Certaines s’occupaient du lever des enfants qui allaient toutes à la messe, sauf celles du petit dortoir.»
«Déjeuner, toujours en silence ; chaque vendredi à genoux. Lecture par la Révérende Mère de quelque passage de la Sainte Règle.»
«Après déjeuner, on allait à son travail.
Les classes commençaient à 8h30.»
«Examen à la chapelle, terminé par l’Angelus.» Elle ajoute : «C’est notre sœur Laurence qui m’a, mot à mot, appris les 5 points d’examen selon saint Ignace. Je m’en sers encore.»
«Dîner. Début en silence. Chacune avait son tour pour la lecture. Au dîner, une sœur lisait une vie de saints (je l’ai fait longtemps).»
«Récréation en communauté. Aucune ne pouvait quitter la place sans permission.»
À 16h00 : «Goûter en silence»
«La Révérende Mère disait une prière et puis 5 Pater, 5 Ave, les bras en croix.»
«On se réunissait en communauté. Lecture jusque 18h30. La Révérende mère lisait des livres de formation religieuse. On pouvait coudre pendant cette lecture.»
«Salut mercredi, jeudi, samedi. Les autres jours, chapelet et litanies de la Sainte Vierge.»
«Examen de conscience dont les points différaient. Consécration au Sacré-Cœur devant la statue du Sacré-Cœur dans le corridor. La Révérende Mère donnait la bénédiction.»
«Coucher rapide. Tout était éteint ¼ d’heure après.»
D’après les Premières Constitutions
À 5h30, l’oraison commence par l’Angelus, et s'achève par la «revue de l’oraison»
Le temps de classe pour les enfants est interrompu à 10h00 par la récréation qui se poursuit par l’étude.
Le dîner des Sœurs est précédé de l’Angelus et du Benedicite. Il se conclut par les Grâces.

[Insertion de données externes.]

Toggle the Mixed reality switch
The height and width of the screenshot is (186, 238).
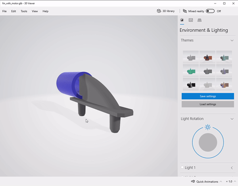point(210,11)
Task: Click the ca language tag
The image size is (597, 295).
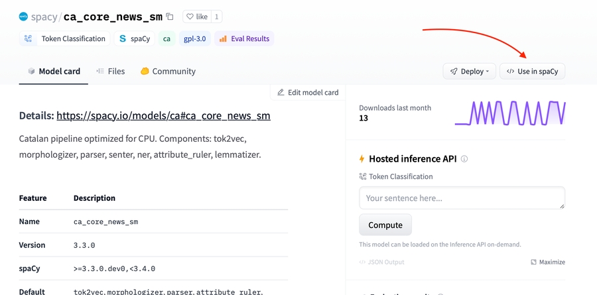Action: [x=166, y=38]
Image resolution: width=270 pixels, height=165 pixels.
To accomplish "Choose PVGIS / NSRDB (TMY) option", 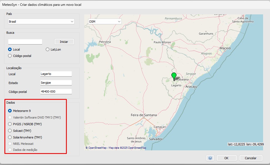I will tap(10, 124).
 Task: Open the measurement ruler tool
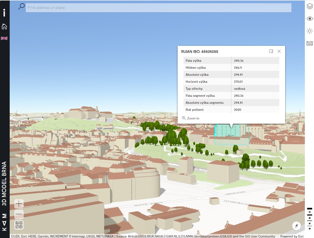point(310,43)
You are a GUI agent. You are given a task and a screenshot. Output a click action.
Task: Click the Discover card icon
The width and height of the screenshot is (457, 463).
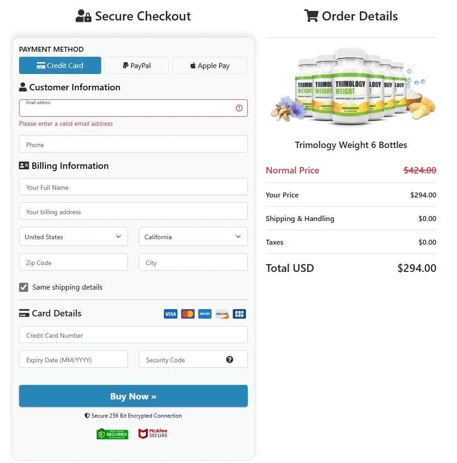coord(222,314)
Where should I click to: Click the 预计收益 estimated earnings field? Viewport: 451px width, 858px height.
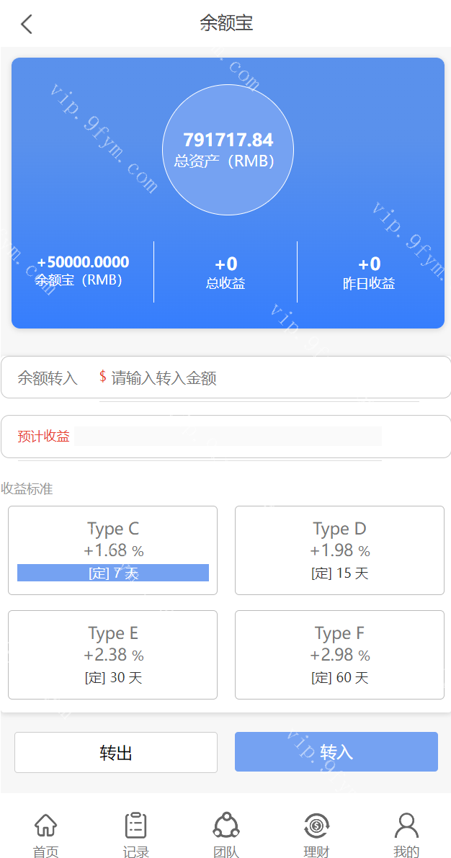pyautogui.click(x=227, y=437)
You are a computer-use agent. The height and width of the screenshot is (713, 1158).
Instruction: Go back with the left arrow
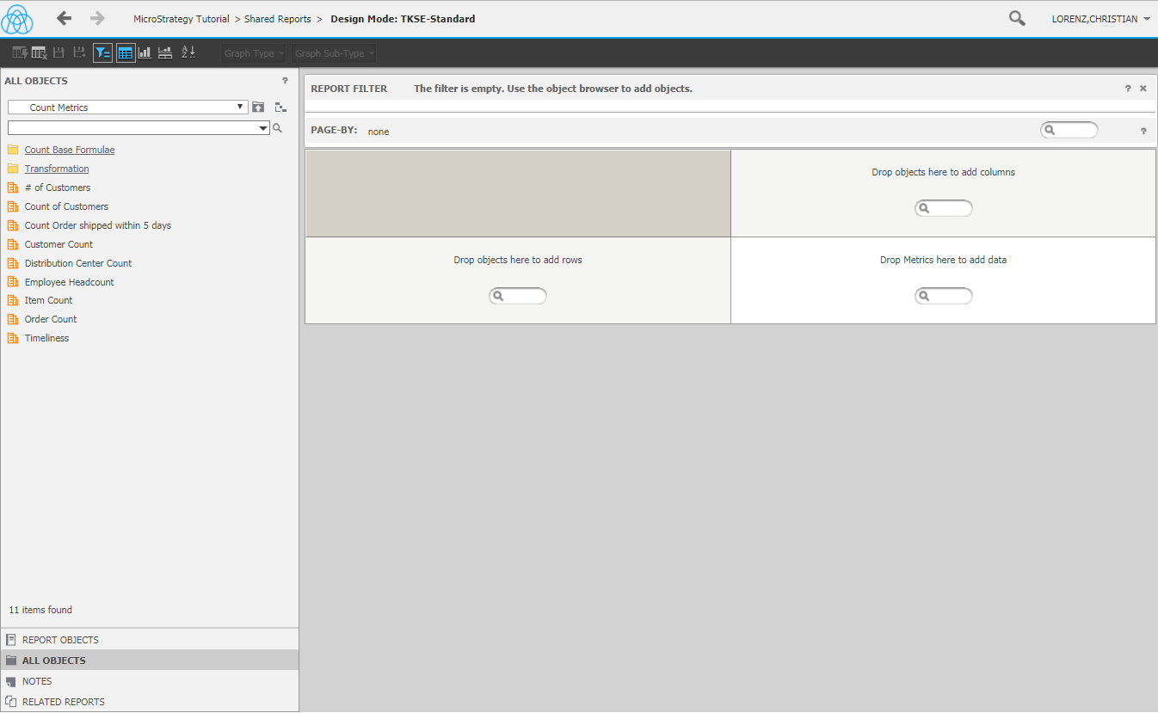pyautogui.click(x=64, y=18)
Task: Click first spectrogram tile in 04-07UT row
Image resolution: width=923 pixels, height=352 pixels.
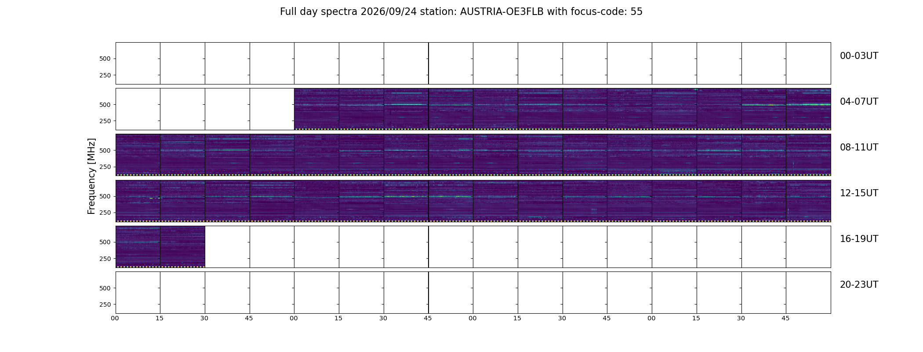Action: pyautogui.click(x=316, y=109)
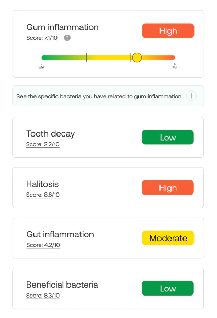Screen dimensions: 217x318
Task: Click the Gum inflammation High badge
Action: [168, 31]
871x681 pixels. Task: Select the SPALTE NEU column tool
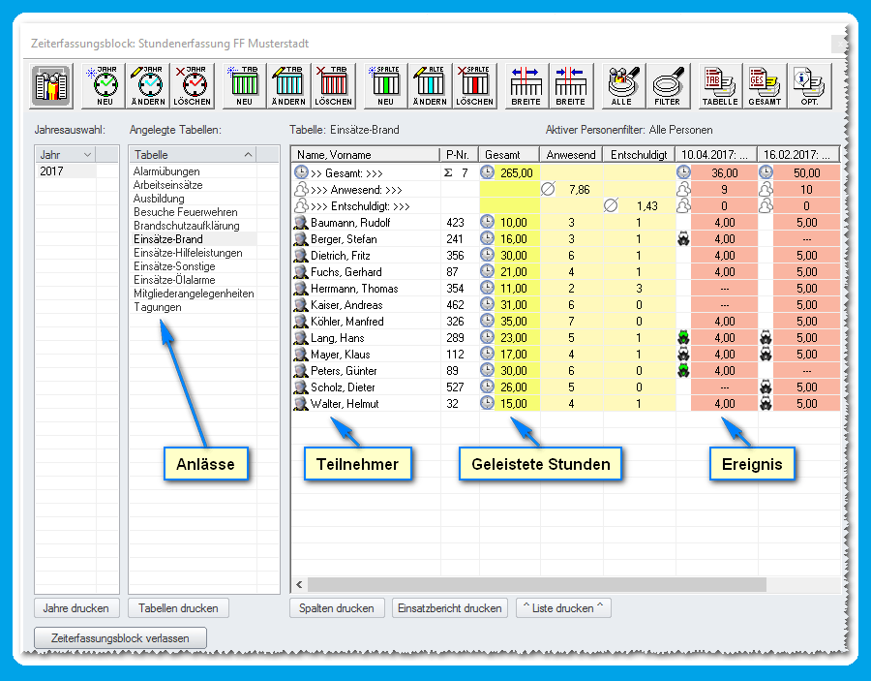pos(384,85)
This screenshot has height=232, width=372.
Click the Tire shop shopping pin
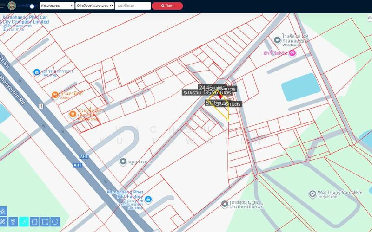coord(37,72)

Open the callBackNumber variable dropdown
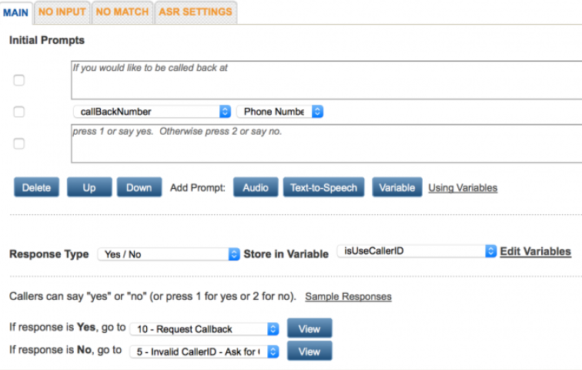pos(152,112)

Un temps de lecture et de récréation le poursuit.
Le temps de classes de l'après-midi est suivi du goûter des enfants.
Constitutions 1869 : «À neuf heures moins 5 minutes, réunions extraordinaires de la communauté par ordre de la supérieure.»
À la prière du soir, on lit les points d’oraison du lendemain, et on fait l’examen de conscience.
«Un quart d’heure avant la fin de la prière de l’examen, la visitatrice sonnera le coucher par trois coups ; à ce signal, toutes les personnes de la maison doivent se mettre au lit, si elles n’y sont déjà, et éteindre la lumière.»